Wiz Research has identified a publicly accessible ClickHouse database belonging to DeepSeek, which allows full control over database operations, including the ability to access internal data. The exposure includes over a million lines of log streams containing chat history, secret keys, backend details, and other highly sensitive information. The Wiz Research team immediately and responsibly disclosed the issue to DeepSeek, which promptly secured the exposure.
In this blog post, we will detail our discovery and also consider the broader implications for the industry at large.
Executive Summary
DeepSeek, a Chinese AI startup, has recently garnered significant media attention due to its groundbreaking AI models, particularly the DeepSeek-R1 reasoning model. This model rivals leading AI systems like OpenAI’s o1 in performance and stands out for its cost-effectiveness and efficiency.
As DeepSeek made waves in the AI space, the Wiz Research team set out to assess its external security posture and identify any potential vulnerabilities.
Within minutes, we found a publicly accessible ClickHouse database linked to DeepSeek, completely open and unauthenticated, exposing sensitive data. It was hosted at oauth2callback.deepseek.com:9000 and dev.deepseek.com:9000.
This database contained a significant volume of chat history, backend data and sensitive information, including log streams, API Secrets, and operational details.
More critically, the exposure allowed for full database control and potential privilege escalation within the DeepSeek environment, without any authentication or defense mechanism to the outside world.
Exposure Walkthrough
Our reconnaissance began with assessing DeepSeek’s publicly accessible domains. By mapping the external attack surface with straightforward reconnaissance techniques (passive and active discovery of subdomains), we identified around 30 internet-facing subdomains. Most appeared benign, hosting elements like the chatbot interface, status page, and API documentation—none of which initially suggested a high-risk exposure.
However, as we expanded our search beyond standard HTTP ports (80/443), we detected two unusual, open ports (8123 & 9000) associated with the following hosts:
Upon further investigation, these ports led to a publicly exposed ClickHouse database, accessible without any authentication at all – immediately raising red flags.
ClickHouse is an open-source, columnar database management system designed for fast analytical queries on large datasets. It was developed by Yandex and is widely used for real-time data processing, log storage, and big data analytics, which indicates such exposure as a very valuable and sensitive discovery.
By leveraging ClickHouse’s HTTP interface, we accessed the /play path, which allowed direct execution of arbitrary SQL queries via the browser. Running a simple SHOW TABLES; query returned a full list of accessible datasets.
Among them, one table stood out: log_stream, which contained extensive logs with highly sensitive data.
The log_stream table contained over 1 million log entries, with particularly revealing columns:
timestamp – Logs dating from January 6, 2025
span_name – References to various internal DeepSeek API endpoints
string.values – Plaintext logs, including Chat History, API Keys, backend details, and operational metadata
_service – Indicating which DeepSeek service generated the logs
_source – Exposing the origin of log requests, containing Chat History, API Keys, directory structures, and chatbot metadata logs
This level of access posed a critical risk to DeepSeek’s own security and for its end-users. Not only an attacker could retrieve sensitive logs and actual plain-text chat messages, but they could also potentially exfiltrate plaintext passwords and local files along propriety information directly from the server using queries like: SELECT * FROM file('filename') depending on their ClickHouse configuration.

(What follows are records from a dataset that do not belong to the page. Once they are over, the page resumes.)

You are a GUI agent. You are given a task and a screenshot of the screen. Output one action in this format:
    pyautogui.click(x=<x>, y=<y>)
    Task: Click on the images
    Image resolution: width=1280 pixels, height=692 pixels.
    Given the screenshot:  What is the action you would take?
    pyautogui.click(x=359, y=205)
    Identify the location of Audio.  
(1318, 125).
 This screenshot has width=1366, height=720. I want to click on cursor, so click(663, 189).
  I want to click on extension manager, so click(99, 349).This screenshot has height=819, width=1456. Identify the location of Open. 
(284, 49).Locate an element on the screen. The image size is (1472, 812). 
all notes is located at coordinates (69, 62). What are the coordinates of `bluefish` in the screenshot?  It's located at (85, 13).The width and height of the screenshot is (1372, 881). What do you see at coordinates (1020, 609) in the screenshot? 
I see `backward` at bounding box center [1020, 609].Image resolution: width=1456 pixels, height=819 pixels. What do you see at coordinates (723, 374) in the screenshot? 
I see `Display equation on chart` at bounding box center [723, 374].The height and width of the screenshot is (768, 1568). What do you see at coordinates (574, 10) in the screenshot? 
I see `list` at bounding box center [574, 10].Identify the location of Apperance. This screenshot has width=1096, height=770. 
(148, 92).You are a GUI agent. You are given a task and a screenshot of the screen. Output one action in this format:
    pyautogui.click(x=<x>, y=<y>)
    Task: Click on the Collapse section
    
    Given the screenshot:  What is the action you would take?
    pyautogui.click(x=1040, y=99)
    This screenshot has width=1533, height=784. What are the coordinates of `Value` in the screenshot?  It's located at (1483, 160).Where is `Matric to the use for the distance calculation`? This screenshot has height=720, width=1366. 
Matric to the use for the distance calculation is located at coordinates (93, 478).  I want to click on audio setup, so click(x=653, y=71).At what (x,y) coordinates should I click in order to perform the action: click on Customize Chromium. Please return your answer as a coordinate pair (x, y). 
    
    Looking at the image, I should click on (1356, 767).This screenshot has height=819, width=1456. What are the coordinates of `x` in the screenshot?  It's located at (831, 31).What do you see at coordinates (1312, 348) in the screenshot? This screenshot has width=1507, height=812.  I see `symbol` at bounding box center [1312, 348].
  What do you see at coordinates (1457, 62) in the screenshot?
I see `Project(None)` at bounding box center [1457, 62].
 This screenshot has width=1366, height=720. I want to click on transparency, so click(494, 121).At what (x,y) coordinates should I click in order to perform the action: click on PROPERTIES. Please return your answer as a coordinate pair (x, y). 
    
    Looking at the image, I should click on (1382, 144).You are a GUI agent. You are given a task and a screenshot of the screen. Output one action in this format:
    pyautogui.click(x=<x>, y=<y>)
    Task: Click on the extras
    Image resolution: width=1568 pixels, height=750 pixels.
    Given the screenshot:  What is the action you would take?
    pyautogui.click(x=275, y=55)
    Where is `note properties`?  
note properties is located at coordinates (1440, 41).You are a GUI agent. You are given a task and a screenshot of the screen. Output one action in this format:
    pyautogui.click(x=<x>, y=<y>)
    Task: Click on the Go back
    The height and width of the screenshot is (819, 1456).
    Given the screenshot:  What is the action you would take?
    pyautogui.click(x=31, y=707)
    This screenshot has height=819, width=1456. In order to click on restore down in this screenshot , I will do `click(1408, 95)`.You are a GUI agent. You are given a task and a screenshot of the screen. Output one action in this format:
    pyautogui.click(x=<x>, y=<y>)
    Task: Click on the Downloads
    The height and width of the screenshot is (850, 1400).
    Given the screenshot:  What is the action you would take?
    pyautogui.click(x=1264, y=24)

(Note: We did not execute intrusive queries beyond enumeration to preserve ethical research practices.)
Key Takeaways
The rapid adoption of AI services without corresponding security is inherently risky. This exposure underscores the fact that the immediate security risks for AI applications stem from the infrastructure and tools supporting them.
While much of the attention around AI security is focused on futuristic threats, the real dangers often come from basic risks—like accidental external exposure of databases. These risks, which are fundamental to security, should remain a top priority for security teams.
As organizations rush to adopt AI tools and services from a growing number of startups and providers, it’s essential to remember that by doing so, we’re entrusting these companies with sensitive data. The rapid pace of adoption often leads to overlooking security, but protecting customer data must remain the top priority. It’s crucial that security teams work closely with AI engineers to ensure visibility into the architecture, tooling, and models being used, so we can safeguard data and prevent exposure.
Conclusion
The world has never seen a piece of technology adopted at the pace of AI. Many AI companies have rapidly grown into critical infrastructure providers without the security frameworks that typically accompany such widespread adoptions. As AI becomes deeply integrated into businesses worldwide, the industry must recognize the risks of handling sensitive data and enforce security practices on par with those required for public cloud providers and major infrastructure providers.